Bay St. Louis police used forfeiture money to buy Tasers in 2010. Chief Mike DeNardo said he hopes to upgrade them soon.

DeNardo said a Taser has saved two lives in his city.

"We've had a couple of suicidal people who were aggressive toward medical staff and officers," he said. "We had no choice but to act fast. We subdued them and they got the help they needed."

Use-of-force policies

Officials said their policies are patterned after those recommended by state, national and international law enforcement associations.

A Taser is not the first choice in what police call their "use-of-force continuum." The first level is repeated voice commands. If those fail, the next step is reasonable hands-on techniques. If needed, the next step is pepper spray, a stun gun or a baton.

But when faced with an armed subject who refuses to drop a weapon, police tend to move to lethal force. They pull out a gun.

Standard policies acknowledge officers must be able to use their discretion in perceived threats. But the policies also require accountability, through reports and reviews, to make sure officers are not abusing their authority.

Adamo said every time a Taser is pulled out or discharged, a report is filed and reviewed by a sergeant, a lieutenant and a captain before the report lands on his desk.

Gulfport Police Chief Leonard Papania said his officers pulled out Tasers 135 times in the past year, and discharged them 108 times. Of 6,518 arrests, he said, 1.7 percent involved Taser use.

"Our officers were hit, kicked, shot at and spit on," he said. "Those 135 were resistive, some being assaultive, and 89 fled.

"The Taser is a force option for compliance that tends to reduce injuries to police and tends to reduce the amount of force used on a person."

Papania said batons can require multiple strikes and pepper spray can contaminate officers and subjects alike -- all who get sprayed can feel the effects the next day. But a Taser's effects end quickly.

"With the Taser, our officers are required to engage less in physical, hand-to-hand combat and fights and it generally causes much less injury to the person who's resisting."

Hancock County Chief Deputy Don Bass said Taser use could increase everywhere because of national media reports of officers being targeted and killed.

A Justice Department study in 2011 showed Taser use by police had decreased injuries by 50 percent or more.

Waveland lawsuits

Police and the public nationwide took notice in 2008 after the Sun Herald questioned Taser use by Waveland police. Officers had used them at least 87 times in one year, nearly twice as often as the much-larger Harrison County Sheriff's Office had.

One officer later testified he had tased as many as 50 people in 23 months.

Then-Mayor David Garcia forbade the city's police to use Tasers because of complaints he received after he took office in December 2010. The police chief was fired and at least three officers left the force.

Complaints led to 10 Taser-related lawsuits filed in federal court from 2008 through 2012. Several plaintiffs alleged they were tased multiple times while handcuffed.

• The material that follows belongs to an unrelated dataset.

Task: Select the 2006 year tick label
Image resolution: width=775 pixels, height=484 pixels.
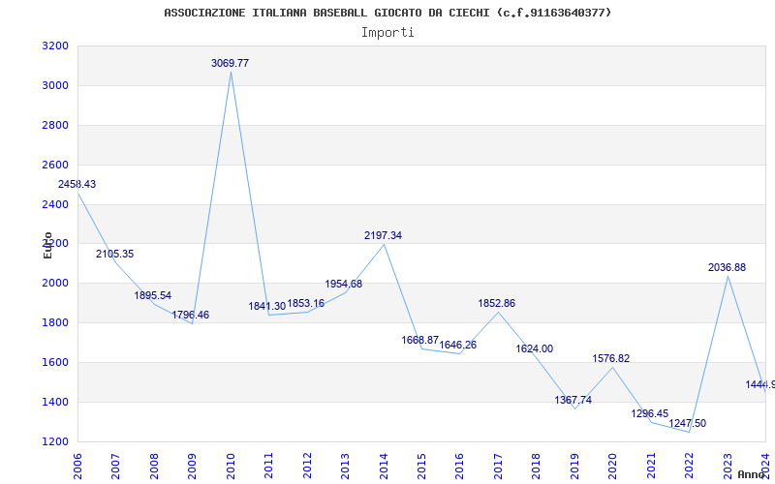Action: [x=78, y=467]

One man said police stripped him and tased body parts including his buttocks.

A judge ruled in favor of the city and police in three cases and two ex-police officers settled out of court in one case. The city settled for undisclosed amounts in six cases.

One of the lawsuits was settled after a judge ruled a jury should decide if the plaintiff was trying to escape or resist, and if the officer misued his Taser.

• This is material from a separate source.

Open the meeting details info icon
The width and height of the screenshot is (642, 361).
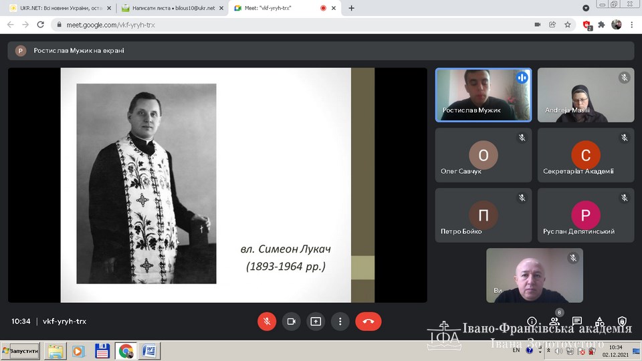click(532, 322)
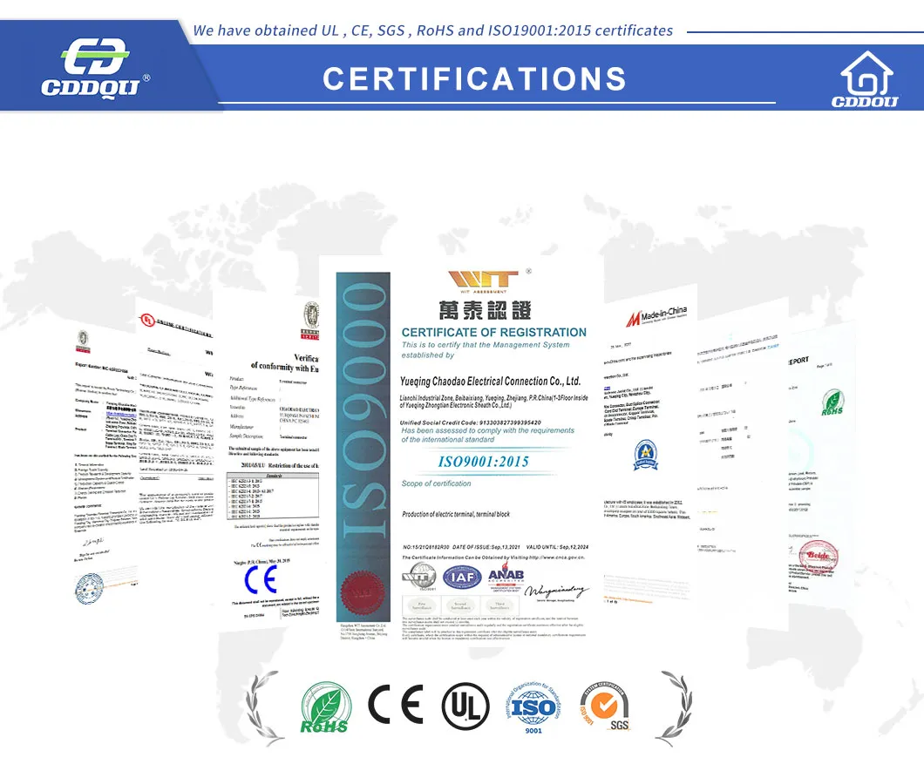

One of the dismissed lawsuits involved a woman tased while pregnant.

Taser's manufacturer recommends it not be used on pregnant women, the elderly or people with health problems.

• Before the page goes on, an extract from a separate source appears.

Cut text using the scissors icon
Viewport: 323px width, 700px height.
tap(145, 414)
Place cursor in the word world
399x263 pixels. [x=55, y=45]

But the judge ruled the woman was barred from making a claim because she had admitted resisting arrest in a lower-court proceeding.

However, officials said case law in Taser use is constantly changing; they keep an eye on what's considered acceptable and what's not.

Better days ahead

Since taking over the Waveland Police Department, Chief Dave Allen said he has focused on training, relations with the public and building a cyber-crime unit that assists a state task force and investigates regional child-pornography cases.

"I don't see the future of Waveland as getting (back) in the shape it was in," Allen said. "I focus on what it can be and where we're going. I believe in using technology to move us forward, and I have faith in my people."